Come anticipato, la prigione di Abashiri è stata eretta nei pressi dell’omonima città di Abashiri, in Hokkaido, l’isola del Giappone più a nord. Fu completata ufficialmente nel 1890, dopo il frangente storico ricordato come Restaurazione Meiji (1866 – 1869). Ne seguì una struttura sociale e politica completamente diversificata rispetto al precedente periodo Tokugawa. Sommariamente, si abbandona il bakufu 幕府, o shogunato, a favore del ripristino dell’autorità imperiale.

Tracciarne le coordinate temporali e spaziali è fondamentale affinché si riesca a comprendere la stessa edificazione del nostro soggetto in esame.

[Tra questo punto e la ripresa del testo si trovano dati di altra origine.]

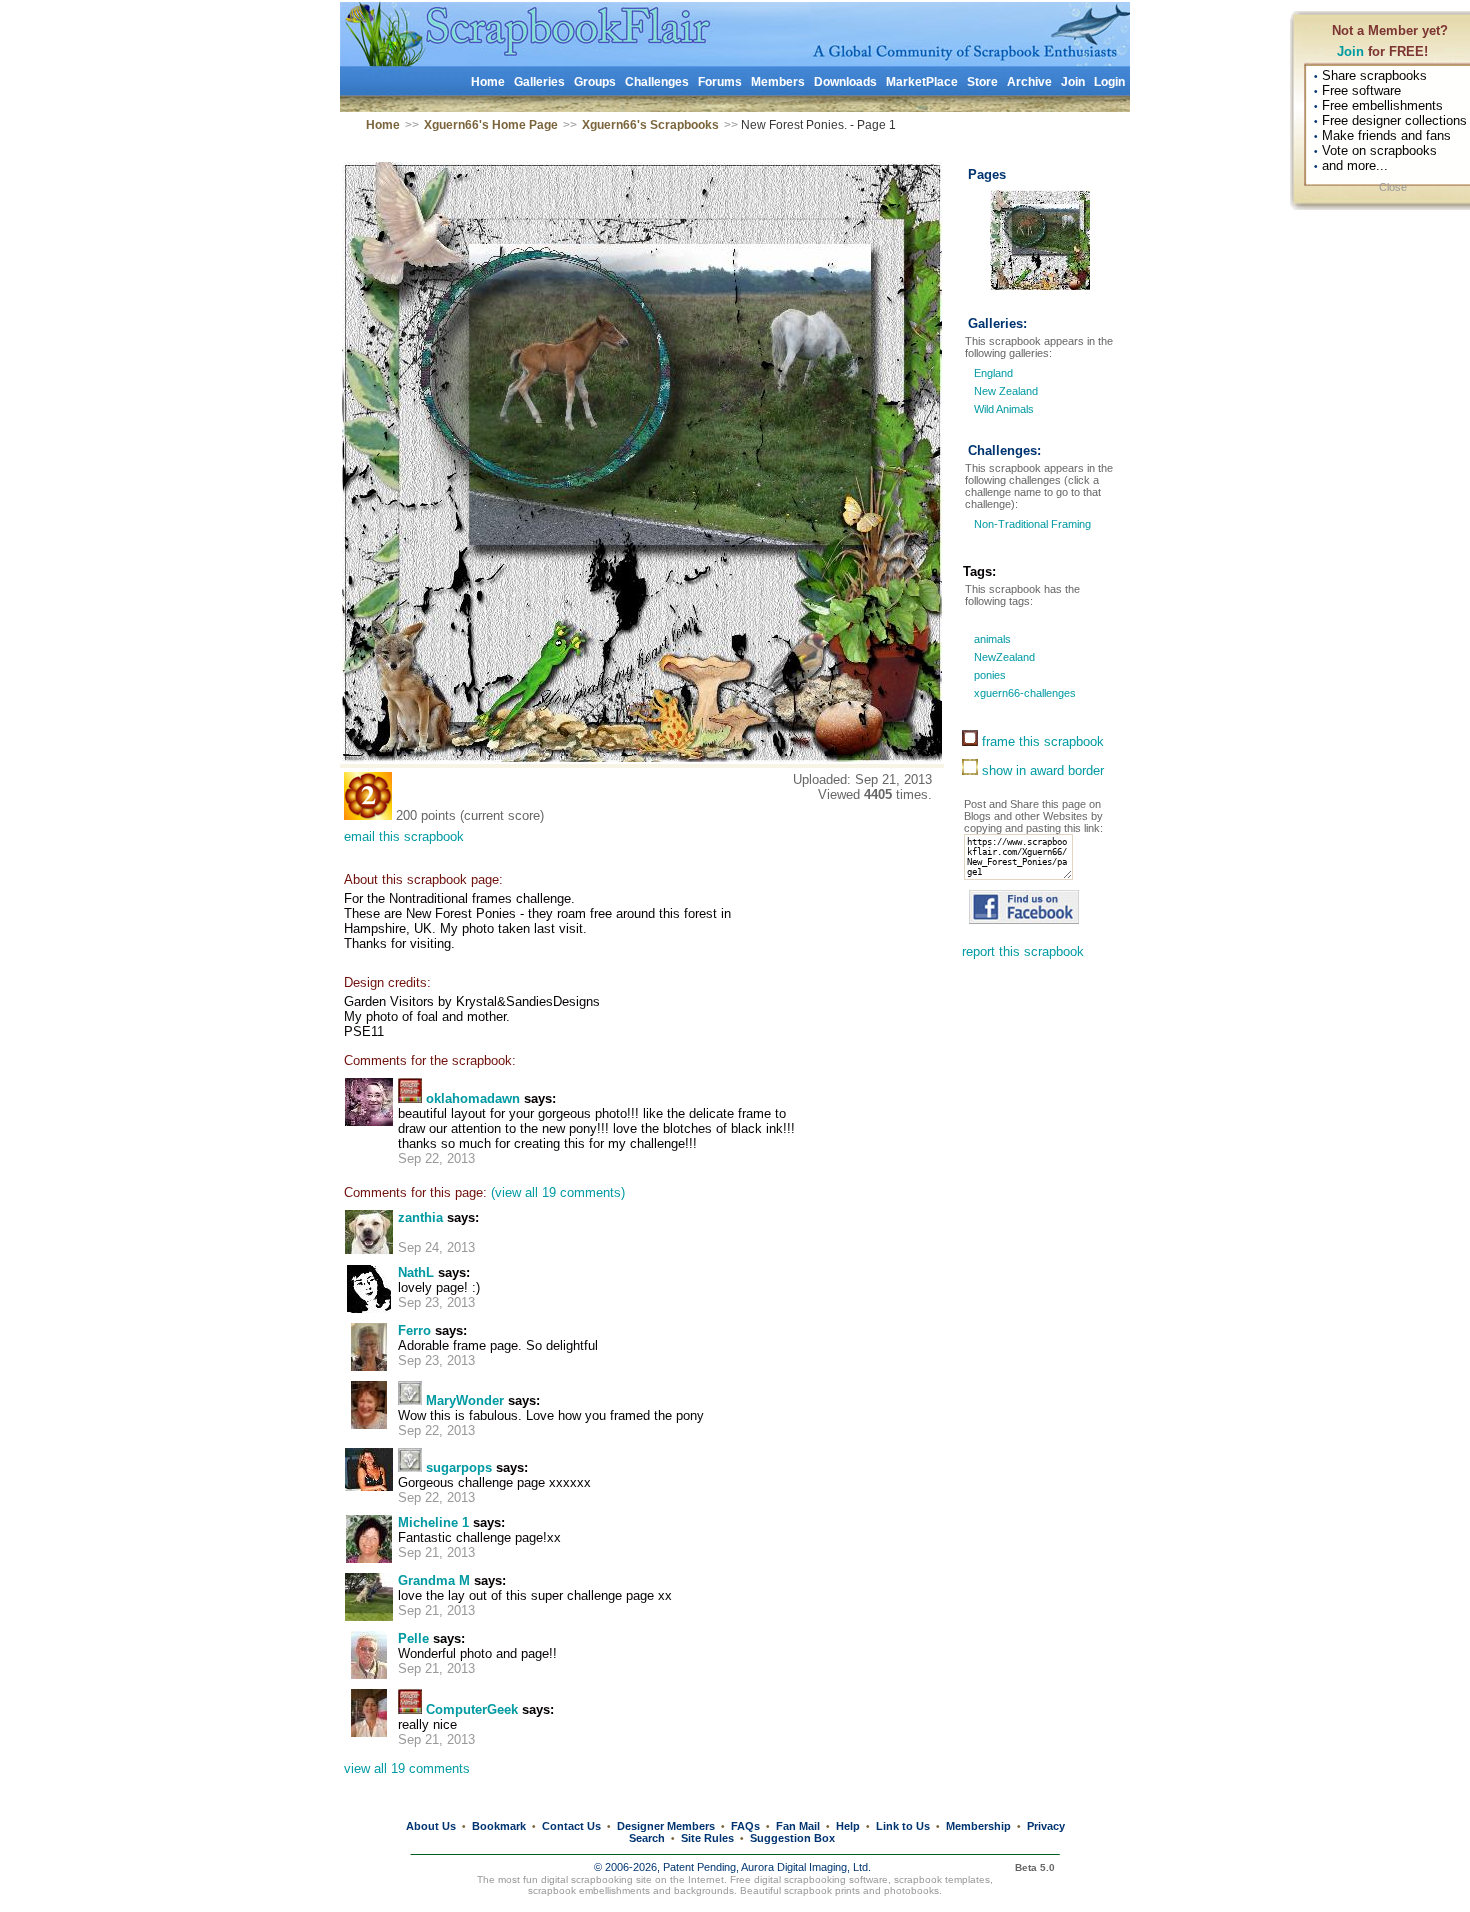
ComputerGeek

Quella di Abashiri è la prigione più a nord del Giappone, nelle prossimità del fiume Abashiri e ad est del Monte Tento. Oltre a ragioni di tipo politico, come affermato nell’introduzione, vi era il problema del territorio sottopopolato. Ricordiamo inoltre che vi fossero tensioni con l’Impero russo, per cui sviluppare la terra il più in fretta possibile si rivelò un’opzione valida per preservare la zona dell’Hokkaido.

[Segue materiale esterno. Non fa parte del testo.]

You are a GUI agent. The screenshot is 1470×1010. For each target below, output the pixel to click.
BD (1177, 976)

Nell’aprile del 1890, furono spediti in custodia del carcere migliaia di samurai arrestati durante la ribellione di Satsuma del 1877, controffensiva generata dal senso di insoddisfazione dei guerrieri verso il nuovo governo Meiji. Tra questi vi erano molti crimini di matrice politica legati a movimenti che si generarono in seguito alla stessa Restaurazione.

Per quanto si trattasse di prigionieri, grazie al loro contributo si è assistito ad un’implementazione dell’Hokkaido, tanto quanto dell’impianto stradale che serviva a congiungere la zona di detenzione con l’area meridionale dell’isola. I lavori forzati, a cui erano sottoposti i detenuti, rendevano le condizioni di vita di questi ultimi davvero ostiche, infatti durante la realizzazione della strada che congiunge Abashiri ad Asahikawa morirono tantissimi uomini sopraffatti dalla dura vita a cui andarono incontro. Ad oggi questa strada è stata ricordata con il nome, con un background parecchio oscuro, di Strada dei Prigionieri, in giapponese Shuujindouro 囚人道路.

L’intervento della popolazione locale e di studiosi durante gli anni ’60 contribuì alla riscoperta della storia della prigione in relazione a questi tragici episodi e ne promosse la diffusione. Ciò avvenne tramite l’aiuto offerto nel prelevare i resti dei poveri prigionieri collassati durante l’edificazione della strada.

Erano condizioni davvero ardue quelle nella prigione di Abashiri dei primi tempi: si moriva di malnutrizione, mancanza di risorse e incidenti spiacevoli. I samurai erano anche tenuti a costruire dighe, serbatoi d’acqua e condutture per potersi garantire acqua potabile utile al proprio sostentamento e irrigazione dei campi limitrofi. Fortunatamente, la qualità di vita al suo internò finì col migliorare, al punto che la prigione stessa divenne modello da cui prendere esempio.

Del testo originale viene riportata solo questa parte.